Goodbye, 2008

This year has been a most troublesome one for virtually the entire world. Political unrest, natural disaster and economic turmoil have just about depressed the hearts and minds of billions of people. It has also been a year of major achievements, most notably with the election of the first African-American president and a landmark breakthrough in Turkish-Armenian relations. Nevertheless I and countless others are truly relieved to see the year come to an end.

There perhaps is not a single person living in this country whose soul had not been damaged in the aftermath of the tragic incidents of March 1, save for the previous heartless, smug, and irrational Armenian president along with his cronies. For me personally and many others close to me the events were indeed traumatic, and for several weeks, at least through the end of the state of emergency, I was very shaken up. For the first time in several years I found myself smoking again, and although I quit again two months later I still felt unsettled, joining others in wondering where indeed Armenia was headed. Certainly civil liberties are indeed not respected, with the arrest of over 100 presumed conspirators to overthrow the government detained without being formally charged as a clear example. Although many have been released during the last 10 months about 70 remain in jail. Random beatings of journalists and dissidents continue. Free speech in the media is suppressed either by intimidation or state control. The judicial system continues to be steered by the executive branch and thus doesn’t serve the interests of the common citizen. Human rights continue to be violated. And now, the economy is taking a turn for the worse, with a reported drop in the growth rate.

Certainly no one will miss 2008. It was a year of strife, torment and terror worldwide. Unfortunately the terror will continue through the New Year in places like the Middle East with the raging battles between Hamas and the Israeli people, bitter enemies both on an ambitious path of mutual destruction.

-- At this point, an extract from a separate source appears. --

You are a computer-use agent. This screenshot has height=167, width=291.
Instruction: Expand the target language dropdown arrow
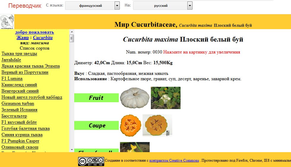pos(190,6)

Armenians in the coming year will need to muster the courage to speak out against injustice once and for all in a united voice to demand change they expect. The complaining and bitching amongst the masses need to stop. And given the ensuing state of affairs I think they will, to be replaced by progressive action. It’s time for all Armenians to wake up and collectively realize that things indeed can be a lot better for them if they work hard enough.

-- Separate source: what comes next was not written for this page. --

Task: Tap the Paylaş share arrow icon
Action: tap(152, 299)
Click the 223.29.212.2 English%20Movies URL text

I wish everyone health, happiness, and good fortune in the coming year. Here’s hoping 2009 will be a year of real change that will bring peace and prosperity to the most turbulent regions of the world. I am confident that most Armenians will find the peace they seek as well.


Ani said…
You're right, Christian, 2008 truly stunk! But a lot of that smell was from rotten things that had been bottled up for a long time. When you open the jars the smell is overpowering, but at least you know what you've got; then you can work from there.

I share both your hopes and your concerns for 2009, so I wish you and all those who truly care about the PEOPLE a very HAPPY New Year!